** Provided records follows **
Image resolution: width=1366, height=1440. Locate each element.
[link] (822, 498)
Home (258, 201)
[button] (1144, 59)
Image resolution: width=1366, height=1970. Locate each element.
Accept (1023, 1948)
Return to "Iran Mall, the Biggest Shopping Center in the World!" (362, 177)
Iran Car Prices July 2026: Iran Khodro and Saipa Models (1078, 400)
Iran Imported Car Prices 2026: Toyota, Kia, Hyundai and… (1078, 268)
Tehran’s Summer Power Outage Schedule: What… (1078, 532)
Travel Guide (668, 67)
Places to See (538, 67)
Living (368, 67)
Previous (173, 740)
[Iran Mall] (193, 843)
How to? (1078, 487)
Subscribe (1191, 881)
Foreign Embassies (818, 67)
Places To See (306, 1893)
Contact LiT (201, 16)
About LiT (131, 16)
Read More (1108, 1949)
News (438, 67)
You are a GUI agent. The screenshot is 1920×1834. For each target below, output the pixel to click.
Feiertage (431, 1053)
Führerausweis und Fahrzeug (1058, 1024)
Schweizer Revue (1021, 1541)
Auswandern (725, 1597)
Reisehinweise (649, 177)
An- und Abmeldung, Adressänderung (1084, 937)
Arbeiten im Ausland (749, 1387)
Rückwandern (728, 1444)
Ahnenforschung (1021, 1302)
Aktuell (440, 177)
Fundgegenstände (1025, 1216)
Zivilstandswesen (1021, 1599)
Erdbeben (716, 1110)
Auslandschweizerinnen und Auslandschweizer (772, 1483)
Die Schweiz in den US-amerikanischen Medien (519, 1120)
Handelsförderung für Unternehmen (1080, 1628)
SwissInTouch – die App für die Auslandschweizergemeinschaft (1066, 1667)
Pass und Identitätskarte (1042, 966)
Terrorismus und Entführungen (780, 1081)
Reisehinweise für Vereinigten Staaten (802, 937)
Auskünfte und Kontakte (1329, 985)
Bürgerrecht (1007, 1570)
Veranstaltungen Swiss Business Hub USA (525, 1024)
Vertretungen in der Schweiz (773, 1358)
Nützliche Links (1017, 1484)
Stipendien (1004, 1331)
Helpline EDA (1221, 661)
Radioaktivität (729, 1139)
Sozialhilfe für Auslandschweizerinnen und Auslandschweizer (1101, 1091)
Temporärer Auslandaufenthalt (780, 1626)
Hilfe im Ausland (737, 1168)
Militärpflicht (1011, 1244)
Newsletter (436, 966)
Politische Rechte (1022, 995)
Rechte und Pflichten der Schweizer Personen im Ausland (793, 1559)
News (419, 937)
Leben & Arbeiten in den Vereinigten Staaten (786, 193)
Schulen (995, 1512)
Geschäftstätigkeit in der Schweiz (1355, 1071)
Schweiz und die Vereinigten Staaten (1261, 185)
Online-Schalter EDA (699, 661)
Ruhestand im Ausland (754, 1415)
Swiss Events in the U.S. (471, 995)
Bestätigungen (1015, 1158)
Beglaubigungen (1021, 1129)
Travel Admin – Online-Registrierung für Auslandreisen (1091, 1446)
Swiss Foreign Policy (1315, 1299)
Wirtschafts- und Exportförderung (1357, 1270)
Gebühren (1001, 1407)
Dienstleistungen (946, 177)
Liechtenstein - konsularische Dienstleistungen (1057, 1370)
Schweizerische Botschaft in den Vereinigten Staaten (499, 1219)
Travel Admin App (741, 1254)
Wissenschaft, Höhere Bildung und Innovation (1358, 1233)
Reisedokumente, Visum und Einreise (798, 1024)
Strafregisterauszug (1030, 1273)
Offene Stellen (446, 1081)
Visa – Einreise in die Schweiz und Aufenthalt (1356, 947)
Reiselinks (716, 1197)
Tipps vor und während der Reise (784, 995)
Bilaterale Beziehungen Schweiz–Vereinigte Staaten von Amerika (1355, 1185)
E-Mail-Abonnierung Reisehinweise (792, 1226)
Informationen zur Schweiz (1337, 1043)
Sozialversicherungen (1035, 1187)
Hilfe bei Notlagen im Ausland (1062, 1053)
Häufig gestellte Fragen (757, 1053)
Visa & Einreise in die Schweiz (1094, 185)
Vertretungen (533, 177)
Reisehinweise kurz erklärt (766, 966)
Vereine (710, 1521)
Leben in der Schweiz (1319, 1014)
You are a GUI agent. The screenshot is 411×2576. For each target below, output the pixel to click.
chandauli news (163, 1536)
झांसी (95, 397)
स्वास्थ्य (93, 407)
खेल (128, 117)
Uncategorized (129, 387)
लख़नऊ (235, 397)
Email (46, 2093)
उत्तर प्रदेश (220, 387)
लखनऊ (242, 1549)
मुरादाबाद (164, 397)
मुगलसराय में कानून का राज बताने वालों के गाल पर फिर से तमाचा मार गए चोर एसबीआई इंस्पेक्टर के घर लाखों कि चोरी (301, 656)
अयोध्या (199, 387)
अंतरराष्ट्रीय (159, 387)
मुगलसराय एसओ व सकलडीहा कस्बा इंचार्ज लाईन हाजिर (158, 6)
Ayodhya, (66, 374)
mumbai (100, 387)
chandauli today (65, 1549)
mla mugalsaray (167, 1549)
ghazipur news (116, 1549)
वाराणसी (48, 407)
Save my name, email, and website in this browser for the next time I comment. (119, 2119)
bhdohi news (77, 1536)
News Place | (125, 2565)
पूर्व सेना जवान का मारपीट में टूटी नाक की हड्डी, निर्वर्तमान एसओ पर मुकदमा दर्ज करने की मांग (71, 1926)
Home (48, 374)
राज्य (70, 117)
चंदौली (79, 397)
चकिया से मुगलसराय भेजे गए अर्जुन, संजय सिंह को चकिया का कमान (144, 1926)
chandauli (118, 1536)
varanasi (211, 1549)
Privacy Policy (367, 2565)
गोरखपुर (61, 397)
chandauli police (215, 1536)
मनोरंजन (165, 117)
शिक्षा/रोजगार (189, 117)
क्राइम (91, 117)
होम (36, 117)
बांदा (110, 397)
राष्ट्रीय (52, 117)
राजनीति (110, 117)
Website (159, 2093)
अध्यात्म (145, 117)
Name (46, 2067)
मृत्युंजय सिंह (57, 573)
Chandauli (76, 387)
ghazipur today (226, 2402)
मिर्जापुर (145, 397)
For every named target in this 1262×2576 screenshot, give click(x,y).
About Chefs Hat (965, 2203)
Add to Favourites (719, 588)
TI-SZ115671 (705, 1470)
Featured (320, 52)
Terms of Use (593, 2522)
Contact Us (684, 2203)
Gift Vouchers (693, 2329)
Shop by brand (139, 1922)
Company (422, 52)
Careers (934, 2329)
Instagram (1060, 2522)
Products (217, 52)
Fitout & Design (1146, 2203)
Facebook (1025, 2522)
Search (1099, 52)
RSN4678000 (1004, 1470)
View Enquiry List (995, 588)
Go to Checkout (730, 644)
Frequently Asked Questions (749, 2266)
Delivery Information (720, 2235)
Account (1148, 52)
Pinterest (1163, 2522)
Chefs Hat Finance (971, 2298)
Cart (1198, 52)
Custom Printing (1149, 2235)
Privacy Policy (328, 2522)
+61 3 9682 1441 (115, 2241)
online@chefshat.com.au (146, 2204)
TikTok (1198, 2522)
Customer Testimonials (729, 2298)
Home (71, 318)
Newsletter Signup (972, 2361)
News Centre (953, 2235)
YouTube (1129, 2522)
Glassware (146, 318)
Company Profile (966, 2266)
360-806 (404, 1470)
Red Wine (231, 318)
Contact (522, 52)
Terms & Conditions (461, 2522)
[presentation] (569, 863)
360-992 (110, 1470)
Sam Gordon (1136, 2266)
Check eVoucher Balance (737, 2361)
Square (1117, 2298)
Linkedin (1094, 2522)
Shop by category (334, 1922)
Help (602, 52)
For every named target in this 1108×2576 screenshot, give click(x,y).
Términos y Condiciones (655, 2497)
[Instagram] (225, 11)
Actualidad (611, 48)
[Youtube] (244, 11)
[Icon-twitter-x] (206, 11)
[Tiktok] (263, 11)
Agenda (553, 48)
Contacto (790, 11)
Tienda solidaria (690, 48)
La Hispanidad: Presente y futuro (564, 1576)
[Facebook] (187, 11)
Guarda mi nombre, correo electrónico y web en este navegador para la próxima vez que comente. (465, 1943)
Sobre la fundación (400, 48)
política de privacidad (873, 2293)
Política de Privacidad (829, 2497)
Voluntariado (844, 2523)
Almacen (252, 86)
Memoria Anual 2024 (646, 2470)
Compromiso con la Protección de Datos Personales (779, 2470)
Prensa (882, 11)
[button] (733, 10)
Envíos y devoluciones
** End of Provided records **
- What the exercise asks
Give an exact copy of the lines above from the line with "Strafregisterauszug (1030, 1273)" up to and including the line with "For every named target in this 1262×2576", and leave everything else out.

- Reply
Strafregisterauszug (1030, 1273)
Offene Stellen (446, 1081)
Visa – Einreise in die Schweiz und Aufenthalt (1356, 947)
Reiselinks (716, 1197)
Tipps vor und während der Reise (784, 995)
Bilaterale Beziehungen Schweiz–Vereinigte Staaten von Amerika (1355, 1185)
E-Mail-Abonnierung Reisehinweise (792, 1226)
Informationen zur Schweiz (1337, 1043)
Sozialversicherungen (1035, 1187)
Hilfe bei Notlagen im Ausland (1062, 1053)
Häufig gestellte Fragen (757, 1053)
Visa & Einreise in die Schweiz (1094, 185)
Vertretungen (533, 177)
Reisehinweise kurz erklärt (766, 966)
Vereine (710, 1521)
Leben in der Schweiz (1319, 1014)
You are a GUI agent. The screenshot is 411×2576. For each target below, output the pixel to click.
chandauli news (163, 1536)
झांसी (95, 397)
स्वास्थ्य (93, 407)
खेल (128, 117)
Uncategorized (129, 387)
लख़नऊ (235, 397)
Email (46, 2093)
उत्तर प्रदेश (220, 387)
लखनऊ (242, 1549)
मुरादाबाद (164, 397)
मुगलसराय में कानून का राज बताने वालों के गाल पर फिर से तमाचा मार गए चोर एसबीआई इंस्पेक्टर के घर लाखों कि चोरी (301, 656)
अयोध्या (199, 387)
अंतरराष्ट्रीय (159, 387)
मुगलसराय एसओ व सकलडीहा कस्बा इंचार्ज लाईन हाजिर (158, 6)
Ayodhya, (66, 374)
mumbai (100, 387)
chandauli today (65, 1549)
mla mugalsaray (167, 1549)
ghazipur news (116, 1549)
वाराणसी (48, 407)
Save my name, email, and website in this browser for the next time I comment. (119, 2119)
bhdohi news (77, 1536)
News Place | (125, 2565)
पूर्व सेना जवान का मारपीट में टूटी नाक की हड्डी, निर्वर्तमान एसओ पर मुकदमा दर्ज करने की मांग (71, 1926)
Home (48, 374)
राज्य (70, 117)
चंदौली (79, 397)
चकिया से मुगलसराय भेजे गए अर्जुन, संजय सिंह को चकिया का कमान (144, 1926)
chandauli (118, 1536)
varanasi (211, 1549)
Privacy Policy (367, 2565)
गोरखपुर (61, 397)
chandauli police (215, 1536)
मनोरंजन (165, 117)
शिक्षा/रोजगार (189, 117)
क्राइम (91, 117)
होम (36, 117)
बांदा (110, 397)
राष्ट्रीय (52, 117)
राजनीति (110, 117)
Website (159, 2093)
अध्यात्म (145, 117)
Name (46, 2067)
मृत्युंजय सिंह (57, 573)
Chandauli (76, 387)
ghazipur today (226, 2402)
मिर्जापुर (145, 397)
For every named target in this 1262×2576 screenshot, give click(x,y).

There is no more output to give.